■ What you should do ■
Everything from the top of the data below through the line with "Get listed (151, 22)" should be duplicated exactly, and nothing past it.

◆ ◆ ◆ ◆ ◆

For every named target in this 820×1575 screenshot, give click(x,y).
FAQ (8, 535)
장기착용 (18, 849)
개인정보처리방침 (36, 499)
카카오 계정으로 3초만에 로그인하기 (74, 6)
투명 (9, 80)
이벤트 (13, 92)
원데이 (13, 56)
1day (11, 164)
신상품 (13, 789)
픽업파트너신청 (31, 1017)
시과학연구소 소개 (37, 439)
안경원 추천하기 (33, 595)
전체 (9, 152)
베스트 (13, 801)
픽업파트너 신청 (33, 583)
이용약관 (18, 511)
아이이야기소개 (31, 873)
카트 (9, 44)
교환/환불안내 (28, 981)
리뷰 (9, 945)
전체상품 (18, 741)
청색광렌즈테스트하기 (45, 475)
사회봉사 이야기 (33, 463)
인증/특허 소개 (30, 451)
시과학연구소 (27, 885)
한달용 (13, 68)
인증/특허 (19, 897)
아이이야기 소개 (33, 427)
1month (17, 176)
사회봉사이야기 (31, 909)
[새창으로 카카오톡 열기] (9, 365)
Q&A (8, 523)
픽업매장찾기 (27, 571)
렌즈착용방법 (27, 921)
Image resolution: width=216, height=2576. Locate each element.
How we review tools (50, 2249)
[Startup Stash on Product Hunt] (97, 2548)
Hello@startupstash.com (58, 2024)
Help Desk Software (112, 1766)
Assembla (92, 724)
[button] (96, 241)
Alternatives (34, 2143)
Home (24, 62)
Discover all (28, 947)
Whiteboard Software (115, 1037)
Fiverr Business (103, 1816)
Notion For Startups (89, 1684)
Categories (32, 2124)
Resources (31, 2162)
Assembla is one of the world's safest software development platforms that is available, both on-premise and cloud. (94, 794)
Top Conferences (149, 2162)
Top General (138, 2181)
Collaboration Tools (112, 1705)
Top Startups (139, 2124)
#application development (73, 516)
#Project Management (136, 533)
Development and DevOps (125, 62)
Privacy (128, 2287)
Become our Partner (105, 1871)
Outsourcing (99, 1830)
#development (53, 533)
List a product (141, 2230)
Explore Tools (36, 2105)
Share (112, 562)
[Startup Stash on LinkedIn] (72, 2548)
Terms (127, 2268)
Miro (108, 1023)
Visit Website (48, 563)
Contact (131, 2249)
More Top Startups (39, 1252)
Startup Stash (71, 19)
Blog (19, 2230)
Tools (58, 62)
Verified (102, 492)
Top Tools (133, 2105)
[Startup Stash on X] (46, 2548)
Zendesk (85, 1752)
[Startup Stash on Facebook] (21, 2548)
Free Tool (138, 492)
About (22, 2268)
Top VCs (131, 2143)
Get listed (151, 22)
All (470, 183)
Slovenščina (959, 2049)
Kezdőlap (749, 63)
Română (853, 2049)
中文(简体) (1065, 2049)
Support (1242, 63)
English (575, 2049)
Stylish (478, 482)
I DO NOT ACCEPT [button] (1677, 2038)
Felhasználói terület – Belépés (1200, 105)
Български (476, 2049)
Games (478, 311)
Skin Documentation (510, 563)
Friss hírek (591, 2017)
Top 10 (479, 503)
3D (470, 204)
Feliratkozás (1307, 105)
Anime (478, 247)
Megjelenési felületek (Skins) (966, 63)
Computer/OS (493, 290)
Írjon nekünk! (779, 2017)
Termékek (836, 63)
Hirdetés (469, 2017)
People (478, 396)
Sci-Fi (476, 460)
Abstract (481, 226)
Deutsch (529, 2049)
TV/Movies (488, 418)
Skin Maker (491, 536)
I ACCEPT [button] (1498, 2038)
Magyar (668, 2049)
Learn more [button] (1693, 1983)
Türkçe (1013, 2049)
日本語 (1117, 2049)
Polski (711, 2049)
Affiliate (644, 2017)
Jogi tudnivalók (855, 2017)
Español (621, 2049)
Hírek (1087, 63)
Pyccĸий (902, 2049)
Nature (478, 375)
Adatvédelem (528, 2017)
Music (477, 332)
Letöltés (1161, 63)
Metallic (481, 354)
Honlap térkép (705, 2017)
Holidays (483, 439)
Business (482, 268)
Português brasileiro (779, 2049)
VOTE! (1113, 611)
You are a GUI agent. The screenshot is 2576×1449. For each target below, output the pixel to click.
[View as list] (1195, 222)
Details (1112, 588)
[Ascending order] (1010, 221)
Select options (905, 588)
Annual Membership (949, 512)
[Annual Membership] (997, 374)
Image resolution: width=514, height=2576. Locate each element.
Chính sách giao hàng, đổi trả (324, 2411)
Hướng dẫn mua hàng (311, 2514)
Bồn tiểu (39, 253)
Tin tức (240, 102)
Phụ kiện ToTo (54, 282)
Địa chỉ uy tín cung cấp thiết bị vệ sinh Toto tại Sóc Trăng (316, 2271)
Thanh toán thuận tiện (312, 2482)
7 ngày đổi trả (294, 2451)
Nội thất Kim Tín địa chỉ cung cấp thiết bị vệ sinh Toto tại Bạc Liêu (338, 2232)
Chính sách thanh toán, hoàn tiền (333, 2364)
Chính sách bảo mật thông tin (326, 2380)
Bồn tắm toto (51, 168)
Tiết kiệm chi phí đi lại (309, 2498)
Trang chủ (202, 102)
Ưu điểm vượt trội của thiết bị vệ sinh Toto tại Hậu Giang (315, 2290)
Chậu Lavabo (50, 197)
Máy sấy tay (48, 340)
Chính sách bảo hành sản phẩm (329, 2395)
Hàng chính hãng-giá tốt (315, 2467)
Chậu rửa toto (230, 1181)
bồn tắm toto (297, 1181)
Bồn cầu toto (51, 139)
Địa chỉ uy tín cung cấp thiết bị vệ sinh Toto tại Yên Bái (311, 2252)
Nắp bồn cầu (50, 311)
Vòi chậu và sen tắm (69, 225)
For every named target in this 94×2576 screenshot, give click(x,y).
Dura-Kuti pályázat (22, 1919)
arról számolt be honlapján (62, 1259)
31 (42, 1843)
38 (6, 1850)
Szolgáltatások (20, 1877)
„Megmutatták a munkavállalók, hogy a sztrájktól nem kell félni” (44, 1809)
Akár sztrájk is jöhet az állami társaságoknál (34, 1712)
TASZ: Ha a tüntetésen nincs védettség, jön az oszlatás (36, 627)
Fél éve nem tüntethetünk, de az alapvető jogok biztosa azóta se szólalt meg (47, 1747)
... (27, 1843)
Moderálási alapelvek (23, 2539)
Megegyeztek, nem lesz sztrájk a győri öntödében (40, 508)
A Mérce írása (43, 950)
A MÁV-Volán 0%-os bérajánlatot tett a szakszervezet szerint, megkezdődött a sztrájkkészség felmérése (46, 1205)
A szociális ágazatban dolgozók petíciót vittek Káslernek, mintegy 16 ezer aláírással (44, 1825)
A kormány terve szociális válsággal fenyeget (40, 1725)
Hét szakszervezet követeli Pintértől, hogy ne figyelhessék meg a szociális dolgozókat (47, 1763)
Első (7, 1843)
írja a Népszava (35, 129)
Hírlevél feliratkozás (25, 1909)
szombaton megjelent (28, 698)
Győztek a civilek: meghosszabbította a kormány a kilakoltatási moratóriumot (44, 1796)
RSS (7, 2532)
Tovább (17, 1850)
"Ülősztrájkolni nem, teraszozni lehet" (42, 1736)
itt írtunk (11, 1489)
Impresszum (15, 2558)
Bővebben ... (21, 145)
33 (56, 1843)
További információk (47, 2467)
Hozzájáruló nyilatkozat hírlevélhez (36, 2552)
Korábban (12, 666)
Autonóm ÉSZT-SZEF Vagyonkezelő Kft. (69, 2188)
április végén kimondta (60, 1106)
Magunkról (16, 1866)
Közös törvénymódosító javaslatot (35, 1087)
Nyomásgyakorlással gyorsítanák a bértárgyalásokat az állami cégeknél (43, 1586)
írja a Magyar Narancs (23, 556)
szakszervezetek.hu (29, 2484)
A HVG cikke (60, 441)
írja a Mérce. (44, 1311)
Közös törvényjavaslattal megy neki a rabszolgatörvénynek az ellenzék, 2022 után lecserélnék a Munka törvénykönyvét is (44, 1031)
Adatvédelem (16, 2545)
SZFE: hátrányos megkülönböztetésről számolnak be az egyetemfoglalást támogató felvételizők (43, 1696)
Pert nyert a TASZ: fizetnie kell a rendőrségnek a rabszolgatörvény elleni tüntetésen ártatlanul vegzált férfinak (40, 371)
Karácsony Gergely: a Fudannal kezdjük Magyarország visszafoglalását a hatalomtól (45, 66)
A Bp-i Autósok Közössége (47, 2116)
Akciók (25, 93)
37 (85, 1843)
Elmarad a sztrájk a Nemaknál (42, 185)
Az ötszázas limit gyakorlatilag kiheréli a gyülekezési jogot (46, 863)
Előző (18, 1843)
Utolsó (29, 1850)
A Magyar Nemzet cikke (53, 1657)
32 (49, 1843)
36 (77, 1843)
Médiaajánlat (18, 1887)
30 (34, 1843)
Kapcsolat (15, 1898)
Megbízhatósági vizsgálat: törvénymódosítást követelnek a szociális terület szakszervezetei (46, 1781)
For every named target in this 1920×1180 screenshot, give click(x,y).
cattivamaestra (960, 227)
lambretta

◆ ◆ ◆ ◆ ◆

■ Result for this task ■
For every named target in this 820×1575 screenshot, give click(x,y).
FAQ (8, 535)
장기착용 (18, 849)
개인정보처리방침 (36, 499)
카카오 계정으로 3초만에 로그인하기 (74, 6)
투명 (9, 80)
이벤트 (13, 92)
원데이 (13, 56)
1day (11, 164)
신상품 (13, 789)
픽업파트너신청 (31, 1017)
시과학연구소 소개 (37, 439)
안경원 추천하기 (33, 595)
전체 (9, 152)
베스트 (13, 801)
픽업파트너 신청 (33, 583)
이용약관 (18, 511)
아이이야기소개 (31, 873)
카트 (9, 44)
교환/환불안내 (28, 981)
리뷰 (9, 945)
전체상품 (18, 741)
청색광렌즈테스트하기 (45, 475)
사회봉사 이야기 (33, 463)
인증/특허 소개 (30, 451)
시과학연구소 (27, 885)
한달용 (13, 68)
인증/특허 (19, 897)
아이이야기 소개 (33, 427)
1month (17, 176)
사회봉사이야기 (31, 909)
[새창으로 카카오톡 열기] (9, 365)
Q&A (8, 523)
픽업매장찾기 (27, 571)
렌즈착용방법 (27, 921)
Image resolution: width=216, height=2576. Locate each element.
How we review tools (50, 2249)
[Startup Stash on Product Hunt] (97, 2548)
Hello@startupstash.com (58, 2024)
Help Desk Software (112, 1766)
Assembla (92, 724)
[button] (96, 241)
Alternatives (34, 2143)
Home (24, 62)
Discover all (28, 947)
Whiteboard Software (115, 1037)
Fiverr Business (103, 1816)
Notion For Startups (89, 1684)
Categories (32, 2124)
Resources (31, 2162)
Assembla is one of the world's safest software development platforms that is available, both on-premise and cloud. (94, 794)
Top Conferences (149, 2162)
Top General (138, 2181)
Collaboration Tools (112, 1705)
Top Startups (139, 2124)
#application development (73, 516)
#Project Management (136, 533)
Development and DevOps (125, 62)
Privacy (128, 2287)
Become our Partner (105, 1871)
Outsourcing (99, 1830)
#development (53, 533)
List a product (141, 2230)
Explore Tools (36, 2105)
Share (112, 562)
[Startup Stash on LinkedIn] (72, 2548)
Terms (127, 2268)
Miro (108, 1023)
Visit Website (48, 563)
Contact (131, 2249)
More Top Startups (39, 1252)
Startup Stash (71, 19)
Blog (19, 2230)
Tools (58, 62)
Verified (102, 492)
Top Tools (133, 2105)
[Startup Stash on X] (46, 2548)
Zendesk (85, 1752)
[Startup Stash on Facebook] (21, 2548)
Free Tool (138, 492)
About (22, 2268)
Top VCs (131, 2143)
Get listed (151, 22)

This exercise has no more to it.